YOUR TASK:
Please reproduce all of the entries exactly, without omitting any.

[Stored items]
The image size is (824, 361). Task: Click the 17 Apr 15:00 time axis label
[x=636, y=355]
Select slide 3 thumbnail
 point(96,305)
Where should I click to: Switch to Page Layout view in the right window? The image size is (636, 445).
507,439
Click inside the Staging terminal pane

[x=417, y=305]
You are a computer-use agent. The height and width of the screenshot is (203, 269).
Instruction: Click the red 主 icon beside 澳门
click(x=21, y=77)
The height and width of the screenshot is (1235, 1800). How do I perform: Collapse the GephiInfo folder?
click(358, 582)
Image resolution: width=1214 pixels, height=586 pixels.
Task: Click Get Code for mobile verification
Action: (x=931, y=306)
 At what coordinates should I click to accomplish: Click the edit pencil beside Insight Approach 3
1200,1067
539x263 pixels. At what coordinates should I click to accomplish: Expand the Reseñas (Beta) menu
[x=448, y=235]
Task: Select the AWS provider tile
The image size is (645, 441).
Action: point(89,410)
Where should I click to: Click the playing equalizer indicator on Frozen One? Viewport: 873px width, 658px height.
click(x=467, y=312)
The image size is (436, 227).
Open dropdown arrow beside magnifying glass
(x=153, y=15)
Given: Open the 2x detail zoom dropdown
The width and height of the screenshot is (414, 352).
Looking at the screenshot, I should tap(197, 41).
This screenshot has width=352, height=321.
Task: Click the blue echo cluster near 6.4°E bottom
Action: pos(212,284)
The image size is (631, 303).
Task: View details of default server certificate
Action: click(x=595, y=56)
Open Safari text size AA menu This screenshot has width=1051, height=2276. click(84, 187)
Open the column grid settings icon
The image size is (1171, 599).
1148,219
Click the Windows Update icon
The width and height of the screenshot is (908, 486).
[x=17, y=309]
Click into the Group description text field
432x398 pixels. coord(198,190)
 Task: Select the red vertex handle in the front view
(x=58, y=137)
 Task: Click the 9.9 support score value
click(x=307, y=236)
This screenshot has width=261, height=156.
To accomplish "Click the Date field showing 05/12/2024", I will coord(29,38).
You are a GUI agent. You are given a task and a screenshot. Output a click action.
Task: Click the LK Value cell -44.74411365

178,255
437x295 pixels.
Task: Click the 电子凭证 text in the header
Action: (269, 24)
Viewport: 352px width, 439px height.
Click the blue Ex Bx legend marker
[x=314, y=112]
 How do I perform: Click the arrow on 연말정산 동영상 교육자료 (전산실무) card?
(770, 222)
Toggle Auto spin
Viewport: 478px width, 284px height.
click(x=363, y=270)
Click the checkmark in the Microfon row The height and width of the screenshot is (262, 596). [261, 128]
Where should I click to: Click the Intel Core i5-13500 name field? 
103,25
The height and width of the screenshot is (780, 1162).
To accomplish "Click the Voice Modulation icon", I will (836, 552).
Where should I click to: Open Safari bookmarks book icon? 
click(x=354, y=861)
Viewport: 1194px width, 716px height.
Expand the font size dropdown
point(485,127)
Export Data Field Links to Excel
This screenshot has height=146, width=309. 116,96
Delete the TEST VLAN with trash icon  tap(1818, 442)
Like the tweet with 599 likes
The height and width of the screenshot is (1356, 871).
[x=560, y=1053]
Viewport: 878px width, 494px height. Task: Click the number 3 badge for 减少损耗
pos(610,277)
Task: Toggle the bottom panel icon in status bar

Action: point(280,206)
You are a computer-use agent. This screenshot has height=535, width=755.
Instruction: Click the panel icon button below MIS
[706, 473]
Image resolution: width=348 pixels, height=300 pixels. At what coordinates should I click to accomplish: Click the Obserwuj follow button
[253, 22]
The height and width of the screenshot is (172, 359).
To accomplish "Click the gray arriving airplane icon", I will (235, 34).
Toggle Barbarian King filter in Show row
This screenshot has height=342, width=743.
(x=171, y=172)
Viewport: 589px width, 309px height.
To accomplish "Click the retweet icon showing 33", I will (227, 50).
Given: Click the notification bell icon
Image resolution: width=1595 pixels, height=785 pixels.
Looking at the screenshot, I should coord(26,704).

RESULT:
The image size is (824, 361). Task: Click the 17 Apr 15:00 time axis label
[x=636, y=355]
Select slide 3 thumbnail
 point(96,305)
Where should I click to: Switch to Page Layout view in the right window? The image size is (636, 445).
507,439
Click inside the Staging terminal pane

[x=417, y=305]
You are a computer-use agent. The height and width of the screenshot is (203, 269).
Instruction: Click the red 主 icon beside 澳门
click(x=21, y=77)
The height and width of the screenshot is (1235, 1800). How do I perform: Collapse the GephiInfo folder?
click(358, 582)
Image resolution: width=1214 pixels, height=586 pixels.
Task: Click Get Code for mobile verification
Action: (x=931, y=306)
 At what coordinates should I click to accomplish: Click the edit pencil beside Insight Approach 3
1200,1067
539x263 pixels. At what coordinates should I click to accomplish: Expand the Reseñas (Beta) menu
[x=448, y=235]
Task: Select the AWS provider tile
The image size is (645, 441).
Action: point(89,410)
Where should I click to: Click the playing equalizer indicator on Frozen One? Viewport: 873px width, 658px height.
click(x=467, y=312)
The image size is (436, 227).
Open dropdown arrow beside magnifying glass
(x=153, y=15)
Given: Open the 2x detail zoom dropdown
The width and height of the screenshot is (414, 352).
Looking at the screenshot, I should tap(197, 41).
This screenshot has width=352, height=321.
Task: Click the blue echo cluster near 6.4°E bottom
Action: pos(212,284)
The image size is (631, 303).
Task: View details of default server certificate
Action: click(x=595, y=56)
Open Safari text size AA menu This screenshot has width=1051, height=2276. click(84, 187)
Open the column grid settings icon
The image size is (1171, 599).
1148,219
Click the Windows Update icon
The width and height of the screenshot is (908, 486).
[x=17, y=309]
Click into the Group description text field
432x398 pixels. coord(198,190)
 Task: Select the red vertex handle in the front view
(x=58, y=137)
 Task: Click the 9.9 support score value
click(x=307, y=236)
This screenshot has width=261, height=156.
To accomplish "Click the Date field showing 05/12/2024", I will coord(29,38).
You are a GUI agent. You are given a task and a screenshot. Output a click action.
Task: Click the LK Value cell -44.74411365

178,255
437x295 pixels.
Task: Click the 电子凭证 text in the header
Action: (269, 24)
Viewport: 352px width, 439px height.
Click the blue Ex Bx legend marker
[x=314, y=112]
 How do I perform: Click the arrow on 연말정산 동영상 교육자료 (전산실무) card?
(770, 222)
Toggle Auto spin
Viewport: 478px width, 284px height.
click(x=363, y=270)
Click the checkmark in the Microfon row The height and width of the screenshot is (262, 596). [261, 128]
Where should I click to: Click the Intel Core i5-13500 name field? 
103,25
The height and width of the screenshot is (780, 1162).
To accomplish "Click the Voice Modulation icon", I will (836, 552).
Where should I click to: Open Safari bookmarks book icon? 
click(x=354, y=861)
Viewport: 1194px width, 716px height.
Expand the font size dropdown
point(485,127)
Export Data Field Links to Excel
This screenshot has height=146, width=309. 116,96
Delete the TEST VLAN with trash icon  tap(1818, 442)
Like the tweet with 599 likes
The height and width of the screenshot is (1356, 871).
[x=560, y=1053]
Viewport: 878px width, 494px height. Task: Click the number 3 badge for 减少损耗
pos(610,277)
Task: Toggle the bottom panel icon in status bar

Action: point(280,206)
You are a computer-use agent. This screenshot has height=535, width=755.
Instruction: Click the panel icon button below MIS
[706, 473]
Image resolution: width=348 pixels, height=300 pixels. At what coordinates should I click to accomplish: Click the Obserwuj follow button
[253, 22]
The height and width of the screenshot is (172, 359).
To accomplish "Click the gray arriving airplane icon", I will (235, 34).
Toggle Barbarian King filter in Show row
This screenshot has height=342, width=743.
(x=171, y=172)
Viewport: 589px width, 309px height.
To accomplish "Click the retweet icon showing 33", I will (227, 50).
Given: Click the notification bell icon
Image resolution: width=1595 pixels, height=785 pixels.
Looking at the screenshot, I should coord(26,704).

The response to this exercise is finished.